ハプロタイプマッピング

定義

解説

  1. 対立形質

    メンデルは、『対立形質』という概念を導入した。今ではこの概念は『染色体上では一つの[遺伝子]が存在している場所(遺伝子座)に複数の形質が来ることが出来るということ』と理解されている。

    メンデルはエンドウマメの7つの形質(花の色、種の形、種の色、背の高さなど)について研究し、それぞれの形質について2つ(恣意的だが)の純系を用意したので、一つの遺伝子についての対立遺伝子の数は2つであった。 その後、ヒトの集団中で血液型を詳しく調べたところ血液型という一つの遺伝子についてA型B型O型と複数の対立形質が対応していることがわかった。これを『複対立遺伝子』と呼んだが意味的には対立形質が複数あると理解すれば良い。一遺伝子座に3つ以上の対立遺伝子が対応すればこれを複対立遺伝子があるという。ショウジョウバエの眼の色素を決める遺伝子はこの典型である。

    ここで、メンデルは、一つの性質に着目した時に、一つの個体には対立する2つの性質の遺伝子が潜在的に存在していると考えたのだった(メンデルは遺伝子とは呼ばずエレメントと呼んだ)。つまり、母親方から一つ、父親方から一つの遺伝子を受け継いでその2つが子供の中に存在すると考えたのであった。こう考えると、時間が経って子が親となる場合には、この個体からは2つの遺伝子が別れて、一つ一つ別の子供に受け継がれるとうまく説明が出来たのである。今では、高等動物や植物では染色体はダブルで存在していて、そこに遺伝子が乗っているということがはっきりしているので、このメンデルが考えたことは的をついていたと高く評価されているのである。

    つまり、高等動植物は2本一組の染色体を持っているので、①1本づつの染色体に載っている遺伝子の性質がどうなっているかということと、②その2本が一つの個体の中に共存したときにその個体がどのような性質を示すのかという2つの点を常に問題にしなければならないのである。
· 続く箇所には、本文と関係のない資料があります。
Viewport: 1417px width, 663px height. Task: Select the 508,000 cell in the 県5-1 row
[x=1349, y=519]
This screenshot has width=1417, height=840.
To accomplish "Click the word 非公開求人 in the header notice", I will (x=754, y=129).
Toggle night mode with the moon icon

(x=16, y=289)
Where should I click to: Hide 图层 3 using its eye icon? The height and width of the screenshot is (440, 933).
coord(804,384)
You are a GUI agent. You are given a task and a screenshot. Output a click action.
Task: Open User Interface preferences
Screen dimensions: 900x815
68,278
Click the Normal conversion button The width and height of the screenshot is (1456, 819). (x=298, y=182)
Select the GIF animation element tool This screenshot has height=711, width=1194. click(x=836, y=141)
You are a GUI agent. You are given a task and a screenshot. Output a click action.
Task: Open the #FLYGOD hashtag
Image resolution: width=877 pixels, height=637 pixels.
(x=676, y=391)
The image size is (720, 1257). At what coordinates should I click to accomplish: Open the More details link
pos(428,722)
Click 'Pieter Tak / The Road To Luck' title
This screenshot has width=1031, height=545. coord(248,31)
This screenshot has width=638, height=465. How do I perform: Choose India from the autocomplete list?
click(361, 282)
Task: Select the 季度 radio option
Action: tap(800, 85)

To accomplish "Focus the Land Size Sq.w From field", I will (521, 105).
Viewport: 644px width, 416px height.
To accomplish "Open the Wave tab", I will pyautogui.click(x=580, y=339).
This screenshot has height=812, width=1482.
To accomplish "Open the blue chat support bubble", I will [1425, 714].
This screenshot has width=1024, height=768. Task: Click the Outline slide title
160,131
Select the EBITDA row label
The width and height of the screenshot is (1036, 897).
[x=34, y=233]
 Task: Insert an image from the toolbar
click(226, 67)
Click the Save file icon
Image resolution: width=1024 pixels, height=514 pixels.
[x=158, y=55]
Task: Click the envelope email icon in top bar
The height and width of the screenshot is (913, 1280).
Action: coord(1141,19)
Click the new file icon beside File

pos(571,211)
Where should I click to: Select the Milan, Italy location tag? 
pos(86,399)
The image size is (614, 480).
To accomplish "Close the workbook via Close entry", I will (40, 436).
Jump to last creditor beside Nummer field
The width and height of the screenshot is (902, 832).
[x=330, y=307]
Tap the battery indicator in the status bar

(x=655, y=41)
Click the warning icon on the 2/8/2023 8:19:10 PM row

前者を『遺伝子型』と呼び、後者を『表現型』と呼ぶのである。しつこいようだが『遺伝子型』を問題にするときには1本の染色体が対象となっていて、表現型を問題にする時には1組2本の染色体が対象となっているのである。

    この定義から明らかだが、1つの個体の中に存在できる対立遺伝子(対立形質に対応)は2種類しかない。3つの対立形質があっても、一つの個体にはそのうちの2つの形質までしか入ることは出来ないということになる。

    たとえば、一人の個人を考えた時には、A型かB型かO型かAB型のどれか一つしか取れないが、ヒトを集団で考えた時には、A,B、O,ABの各型が共存しているということになる。A型の人が何%、B型の人が何%、AB型の人が何%と表現できるのだが、この各型の頻度は閉じた集団中では時代が変わってもそれほど大きく変化することは無いと言われている。しかし、各遺伝子型の存在比率は国や民族の間で大きく異なっているということは良くあることである。

  2. ハプロイド

    高等動植物は一つの個体中には染色体が『1組二本』存在している。正確には細胞中に『一組2本』の染色体が存在しているというべきところであるし生物種によって本数は多様で人の場合は1組46本ということになる。また、一人の個体を構成している体中の全ての細胞は同じ染色体を持っているということが前提である。

    細胞中にセットで存在している染色体は、常に一組2本づつとして考えなければならないと事はややこしくなってしまう。そこで、あえて一組という表現を解除し、1本づつにして考えようということにしたのがハプロイド、つまり半数体ということである。これは1倍体とも表現する。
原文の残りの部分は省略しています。